Furthermore, by having the above combinations, we can drastically reduce MSE. However, this might also be counter-intuitive as having too many epochs might cause over fitting and reduce accuracy overall. As a result, we should put further investigation into these hyperparameters. Nonetheless, this is a powerful way of selecting the best hyperparameters for a model.

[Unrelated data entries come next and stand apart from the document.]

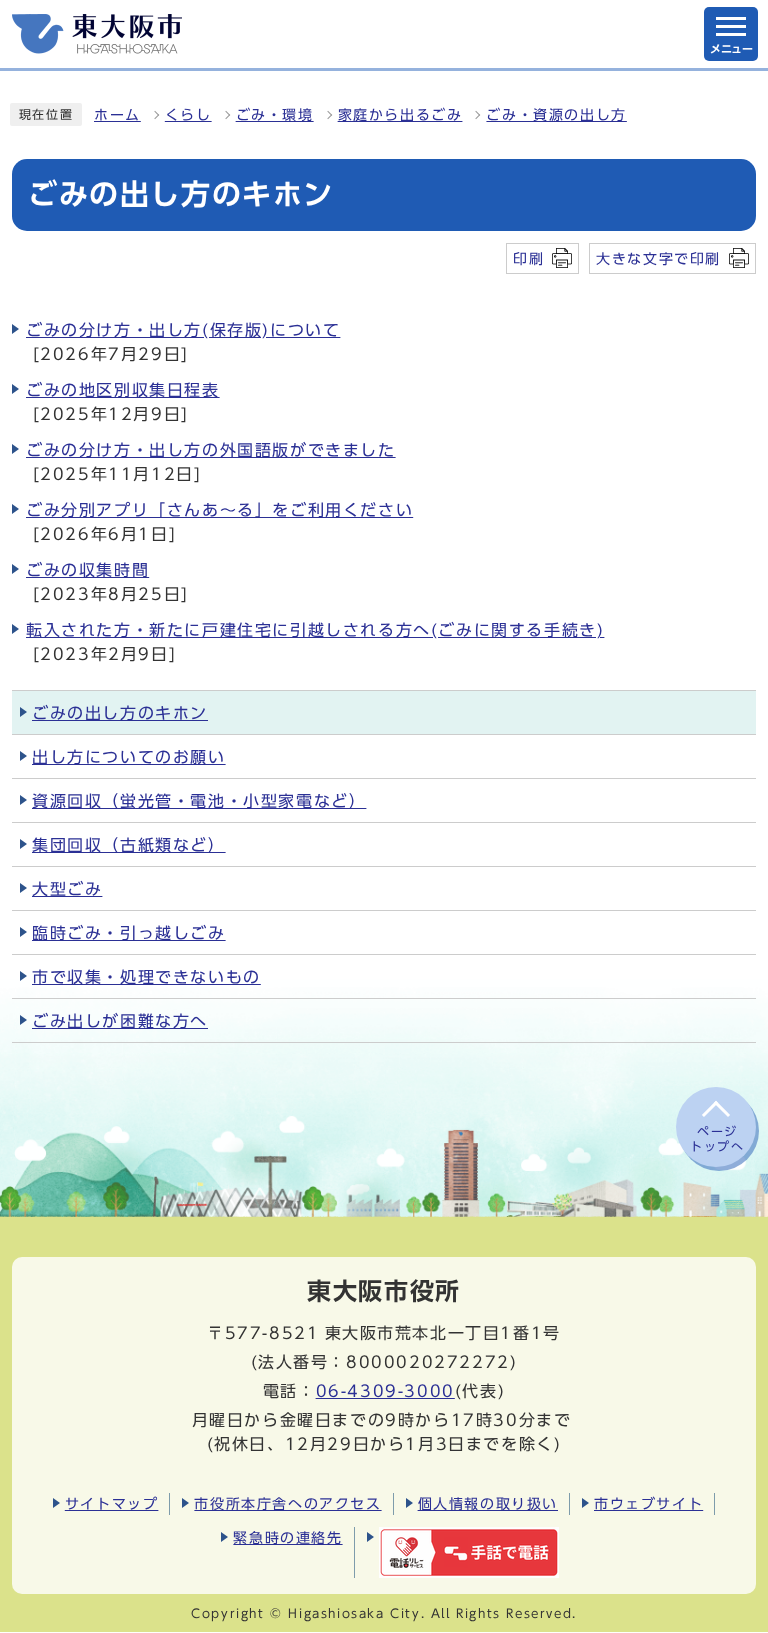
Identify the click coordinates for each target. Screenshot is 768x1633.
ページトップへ (717, 1138)
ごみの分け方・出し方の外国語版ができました (211, 450)
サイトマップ (112, 1503)
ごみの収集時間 (87, 570)
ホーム (117, 115)
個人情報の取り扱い (488, 1503)
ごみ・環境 (275, 115)
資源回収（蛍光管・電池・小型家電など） (199, 801)
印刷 (528, 258)
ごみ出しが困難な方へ (120, 1021)
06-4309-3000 (385, 1391)
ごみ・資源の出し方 (556, 115)
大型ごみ (67, 889)
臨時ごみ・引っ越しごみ (129, 933)
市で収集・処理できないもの (146, 977)
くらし (188, 115)
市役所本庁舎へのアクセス (287, 1503)
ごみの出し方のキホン (120, 713)
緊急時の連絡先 (287, 1537)
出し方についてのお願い (129, 757)
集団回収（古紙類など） (129, 845)
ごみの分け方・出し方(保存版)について (183, 330)
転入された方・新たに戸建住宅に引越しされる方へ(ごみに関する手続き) (315, 630)
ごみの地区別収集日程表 (123, 390)
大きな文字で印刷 (658, 258)
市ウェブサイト (648, 1503)
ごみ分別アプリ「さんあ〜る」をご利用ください (219, 510)
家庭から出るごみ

For further detail about Bayesian Optimization, please read this great article on it: <https://distill.pub/2020/bayesian-optimization/>.
# Conclusion
Based on our models, we that as we see that having multiple layer of less nodes has a lower MSE, indicating that overall predicted and actual value difference was pretty small. This means that having multiple layers may accurately depict our actual values of abalone age, however, there is such thing of over training, where the MSE will increase if there is too many nodes. For weighted R-squared, we see that having more nodes for a single layer and less nodes for a multiple layer has a higher weighted R-squared, indicating that predicted ages were very similar to the actual ages of the abalone. All had a weighted R-squared of over 0.5. We also see that as we increase the number of epochs to a certain point, in this case it was 50, the model was more accurate. However, too many epochs such as 100 in our case, may have caused overfitting as the model was not as accurate as the 50 epochs model.